Image Source: Link below

Topics: Civil Rights, Human Rights, Science, Research

As a no-knock raid (s) may be going on in Washington, DC or surrounding suburbs, this is a follow-up from the piece "The Right to Science," the material sourced from the American Association for the Advancement of Science as is this post.

In the era of "doubling down" on inanity at 140 characters in wee hours of the mornings (paired with septuagenarian bowel movements), AAAS is being very explicit and direct with reality, not "alternative facts," lies and propaganda.

A quote from my professor in Nano Safety:

"All science and engineering has a moral and philosophical component. It is imperative that as future scientists you pursue your research ethically, thinking also of your impact on society going forward." (I have omitted his name for his privacy)

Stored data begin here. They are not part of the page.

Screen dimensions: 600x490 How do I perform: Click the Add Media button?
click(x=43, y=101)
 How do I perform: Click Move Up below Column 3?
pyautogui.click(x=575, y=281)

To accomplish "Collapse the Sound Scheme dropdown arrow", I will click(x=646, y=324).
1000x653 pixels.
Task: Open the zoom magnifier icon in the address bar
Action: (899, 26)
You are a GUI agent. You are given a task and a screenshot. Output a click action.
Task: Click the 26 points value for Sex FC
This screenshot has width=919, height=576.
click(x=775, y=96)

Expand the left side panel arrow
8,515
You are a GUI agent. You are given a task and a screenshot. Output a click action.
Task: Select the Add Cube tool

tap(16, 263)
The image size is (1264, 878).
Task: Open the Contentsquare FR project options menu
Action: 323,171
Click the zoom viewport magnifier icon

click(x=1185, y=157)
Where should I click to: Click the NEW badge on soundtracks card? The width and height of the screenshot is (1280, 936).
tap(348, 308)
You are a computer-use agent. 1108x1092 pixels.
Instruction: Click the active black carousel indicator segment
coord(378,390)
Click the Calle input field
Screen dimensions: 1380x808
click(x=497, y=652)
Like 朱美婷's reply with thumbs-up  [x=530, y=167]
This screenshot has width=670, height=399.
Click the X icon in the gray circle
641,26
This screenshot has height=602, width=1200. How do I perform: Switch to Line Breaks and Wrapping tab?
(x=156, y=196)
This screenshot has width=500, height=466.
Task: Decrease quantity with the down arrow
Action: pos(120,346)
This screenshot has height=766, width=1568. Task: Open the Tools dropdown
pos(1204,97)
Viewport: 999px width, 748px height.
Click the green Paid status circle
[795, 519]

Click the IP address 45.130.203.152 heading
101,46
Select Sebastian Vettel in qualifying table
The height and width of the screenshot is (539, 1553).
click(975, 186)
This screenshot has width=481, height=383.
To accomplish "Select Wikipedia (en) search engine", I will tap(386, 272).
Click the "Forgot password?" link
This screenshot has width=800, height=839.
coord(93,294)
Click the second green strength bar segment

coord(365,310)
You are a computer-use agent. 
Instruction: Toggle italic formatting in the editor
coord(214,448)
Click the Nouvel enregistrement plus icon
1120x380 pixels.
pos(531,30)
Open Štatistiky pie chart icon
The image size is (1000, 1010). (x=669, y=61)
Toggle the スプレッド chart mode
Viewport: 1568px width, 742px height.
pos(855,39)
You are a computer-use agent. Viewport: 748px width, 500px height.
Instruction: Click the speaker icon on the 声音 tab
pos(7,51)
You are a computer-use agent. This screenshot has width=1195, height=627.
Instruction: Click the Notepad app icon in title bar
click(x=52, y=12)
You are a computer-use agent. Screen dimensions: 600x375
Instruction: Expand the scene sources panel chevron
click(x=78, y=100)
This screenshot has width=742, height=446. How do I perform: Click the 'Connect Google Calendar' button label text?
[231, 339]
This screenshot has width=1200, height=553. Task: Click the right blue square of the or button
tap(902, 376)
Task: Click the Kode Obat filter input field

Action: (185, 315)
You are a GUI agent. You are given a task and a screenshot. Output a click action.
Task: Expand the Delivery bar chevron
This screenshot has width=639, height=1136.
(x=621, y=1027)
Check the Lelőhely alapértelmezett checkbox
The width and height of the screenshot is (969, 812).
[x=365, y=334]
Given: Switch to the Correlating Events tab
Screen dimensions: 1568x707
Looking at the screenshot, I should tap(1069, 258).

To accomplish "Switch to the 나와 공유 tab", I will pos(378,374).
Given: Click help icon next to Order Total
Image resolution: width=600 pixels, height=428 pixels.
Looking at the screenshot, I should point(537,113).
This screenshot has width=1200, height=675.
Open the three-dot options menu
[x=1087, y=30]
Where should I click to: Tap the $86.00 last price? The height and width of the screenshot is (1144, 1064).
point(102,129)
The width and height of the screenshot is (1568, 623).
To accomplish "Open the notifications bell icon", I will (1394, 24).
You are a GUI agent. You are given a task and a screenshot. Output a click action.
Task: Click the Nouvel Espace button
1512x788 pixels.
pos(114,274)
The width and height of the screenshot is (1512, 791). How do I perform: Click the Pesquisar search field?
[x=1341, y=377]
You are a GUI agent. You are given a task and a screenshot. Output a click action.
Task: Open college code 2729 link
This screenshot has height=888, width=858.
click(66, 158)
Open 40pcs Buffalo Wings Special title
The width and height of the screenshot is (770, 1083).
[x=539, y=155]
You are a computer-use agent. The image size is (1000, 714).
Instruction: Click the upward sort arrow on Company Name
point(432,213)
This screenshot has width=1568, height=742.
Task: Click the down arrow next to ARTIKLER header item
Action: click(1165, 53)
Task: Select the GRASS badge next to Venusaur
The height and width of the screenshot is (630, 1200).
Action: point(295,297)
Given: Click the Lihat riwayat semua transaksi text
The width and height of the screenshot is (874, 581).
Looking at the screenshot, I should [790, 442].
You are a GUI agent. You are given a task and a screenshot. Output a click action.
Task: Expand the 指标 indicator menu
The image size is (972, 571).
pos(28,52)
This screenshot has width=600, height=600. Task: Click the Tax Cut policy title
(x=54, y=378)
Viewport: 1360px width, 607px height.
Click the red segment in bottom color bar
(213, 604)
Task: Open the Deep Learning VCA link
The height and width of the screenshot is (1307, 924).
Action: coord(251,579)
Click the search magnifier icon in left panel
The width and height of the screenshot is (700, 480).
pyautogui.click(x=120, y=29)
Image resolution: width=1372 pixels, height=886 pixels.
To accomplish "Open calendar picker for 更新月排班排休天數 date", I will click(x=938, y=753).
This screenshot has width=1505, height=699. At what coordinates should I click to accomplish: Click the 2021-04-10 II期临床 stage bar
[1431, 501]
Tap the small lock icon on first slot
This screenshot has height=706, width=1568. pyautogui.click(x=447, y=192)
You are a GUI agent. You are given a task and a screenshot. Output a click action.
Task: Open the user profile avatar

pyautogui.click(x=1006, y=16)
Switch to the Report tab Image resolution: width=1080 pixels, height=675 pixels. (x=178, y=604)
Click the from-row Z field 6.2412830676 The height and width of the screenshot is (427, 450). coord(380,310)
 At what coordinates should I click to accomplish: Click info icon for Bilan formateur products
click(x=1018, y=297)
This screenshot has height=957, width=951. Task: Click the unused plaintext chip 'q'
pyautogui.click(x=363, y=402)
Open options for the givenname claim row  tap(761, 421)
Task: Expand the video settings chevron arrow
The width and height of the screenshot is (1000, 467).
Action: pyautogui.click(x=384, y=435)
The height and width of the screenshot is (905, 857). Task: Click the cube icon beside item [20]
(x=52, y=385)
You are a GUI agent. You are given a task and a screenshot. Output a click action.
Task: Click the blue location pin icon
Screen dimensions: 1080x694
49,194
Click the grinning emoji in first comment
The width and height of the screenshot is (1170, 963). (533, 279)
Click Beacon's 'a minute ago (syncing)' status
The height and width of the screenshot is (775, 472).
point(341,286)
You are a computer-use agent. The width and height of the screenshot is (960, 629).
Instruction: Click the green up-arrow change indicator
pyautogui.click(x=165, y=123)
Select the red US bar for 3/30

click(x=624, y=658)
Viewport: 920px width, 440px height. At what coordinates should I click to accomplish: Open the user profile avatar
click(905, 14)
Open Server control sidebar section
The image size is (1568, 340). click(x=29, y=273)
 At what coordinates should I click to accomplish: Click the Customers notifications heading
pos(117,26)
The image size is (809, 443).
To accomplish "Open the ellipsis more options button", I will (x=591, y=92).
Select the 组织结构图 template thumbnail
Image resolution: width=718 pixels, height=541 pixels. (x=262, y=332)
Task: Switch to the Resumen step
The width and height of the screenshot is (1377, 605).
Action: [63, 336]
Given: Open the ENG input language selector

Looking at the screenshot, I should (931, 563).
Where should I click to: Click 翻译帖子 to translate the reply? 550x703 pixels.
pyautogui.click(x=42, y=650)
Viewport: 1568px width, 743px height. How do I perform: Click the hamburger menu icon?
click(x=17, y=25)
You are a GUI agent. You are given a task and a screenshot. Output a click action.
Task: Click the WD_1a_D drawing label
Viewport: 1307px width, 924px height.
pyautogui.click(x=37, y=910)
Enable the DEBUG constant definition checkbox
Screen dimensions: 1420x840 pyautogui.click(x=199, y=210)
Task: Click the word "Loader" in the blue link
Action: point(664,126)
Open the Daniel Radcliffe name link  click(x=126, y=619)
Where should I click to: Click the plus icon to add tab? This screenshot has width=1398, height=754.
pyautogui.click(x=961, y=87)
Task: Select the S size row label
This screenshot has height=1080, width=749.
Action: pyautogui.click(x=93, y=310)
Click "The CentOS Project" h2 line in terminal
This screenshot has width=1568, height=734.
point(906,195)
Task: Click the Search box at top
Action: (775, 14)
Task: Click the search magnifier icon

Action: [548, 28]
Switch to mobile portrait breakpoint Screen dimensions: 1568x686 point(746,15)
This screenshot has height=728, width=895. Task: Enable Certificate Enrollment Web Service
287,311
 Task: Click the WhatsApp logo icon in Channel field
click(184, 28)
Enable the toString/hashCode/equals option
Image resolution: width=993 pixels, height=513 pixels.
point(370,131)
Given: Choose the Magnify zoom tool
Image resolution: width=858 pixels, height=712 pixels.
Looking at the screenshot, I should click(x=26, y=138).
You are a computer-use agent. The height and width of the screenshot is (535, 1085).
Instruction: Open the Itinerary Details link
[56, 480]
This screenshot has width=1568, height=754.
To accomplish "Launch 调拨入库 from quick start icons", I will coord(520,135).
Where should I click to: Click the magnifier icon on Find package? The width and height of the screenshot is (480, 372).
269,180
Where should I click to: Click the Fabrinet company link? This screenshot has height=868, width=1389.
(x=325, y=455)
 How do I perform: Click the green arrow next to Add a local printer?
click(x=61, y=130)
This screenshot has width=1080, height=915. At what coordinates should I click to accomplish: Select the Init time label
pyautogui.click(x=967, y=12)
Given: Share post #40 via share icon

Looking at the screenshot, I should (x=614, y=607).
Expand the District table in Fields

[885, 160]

BTW: The interpolation homework wasn't that bad, and we finished the project report. On to the others in Nano Physics and Safety. I will hibernate after finals.

The freedom to pursue science, apply its findings and share its discoveries is linked to the obligation of the scientific community to conduct its work with integrity and keep the interest of humanity as a core tenet, according to a new statement adopted by the American Association for the Advancement of Science’s Board of Directors.

The AAAS Board of Directors adopted the “Statement on Scientific Freedom and Responsibility” on Oct. 12 to govern the organization, its members and guide scientists across the globe – the first known such position adopted by a scientific organization, according to members of the AAAS committee that developed the statement.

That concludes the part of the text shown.